* _GIVEN PROBLEM_:
Rewrite everything from the line containing "Given: Click the Help button" down to the line containing "Select row number 5 in the table", putting "This PC" in place of "Local Computer" and leaving all else as it stands.

********

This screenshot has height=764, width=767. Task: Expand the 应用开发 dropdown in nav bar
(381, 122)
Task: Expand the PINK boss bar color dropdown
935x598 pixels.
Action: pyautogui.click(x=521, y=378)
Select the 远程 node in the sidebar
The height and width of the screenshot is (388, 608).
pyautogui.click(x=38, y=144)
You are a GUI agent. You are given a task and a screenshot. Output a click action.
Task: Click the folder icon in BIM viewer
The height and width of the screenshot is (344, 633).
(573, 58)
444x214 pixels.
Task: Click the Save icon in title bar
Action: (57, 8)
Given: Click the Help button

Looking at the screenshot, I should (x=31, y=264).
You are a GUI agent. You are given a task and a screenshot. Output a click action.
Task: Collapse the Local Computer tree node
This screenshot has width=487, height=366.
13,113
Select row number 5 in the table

********

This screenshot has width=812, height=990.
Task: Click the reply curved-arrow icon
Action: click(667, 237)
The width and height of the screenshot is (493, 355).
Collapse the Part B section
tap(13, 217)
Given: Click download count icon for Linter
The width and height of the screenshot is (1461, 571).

********

* _REPLY TO THE EXERCISE_:
Given: Click the Help button

Looking at the screenshot, I should (x=31, y=264).
You are a GUI agent. You are given a task and a screenshot. Output a click action.
Task: Collapse the This PC tree node
This screenshot has width=487, height=366.
13,113
Select row number 5 in the table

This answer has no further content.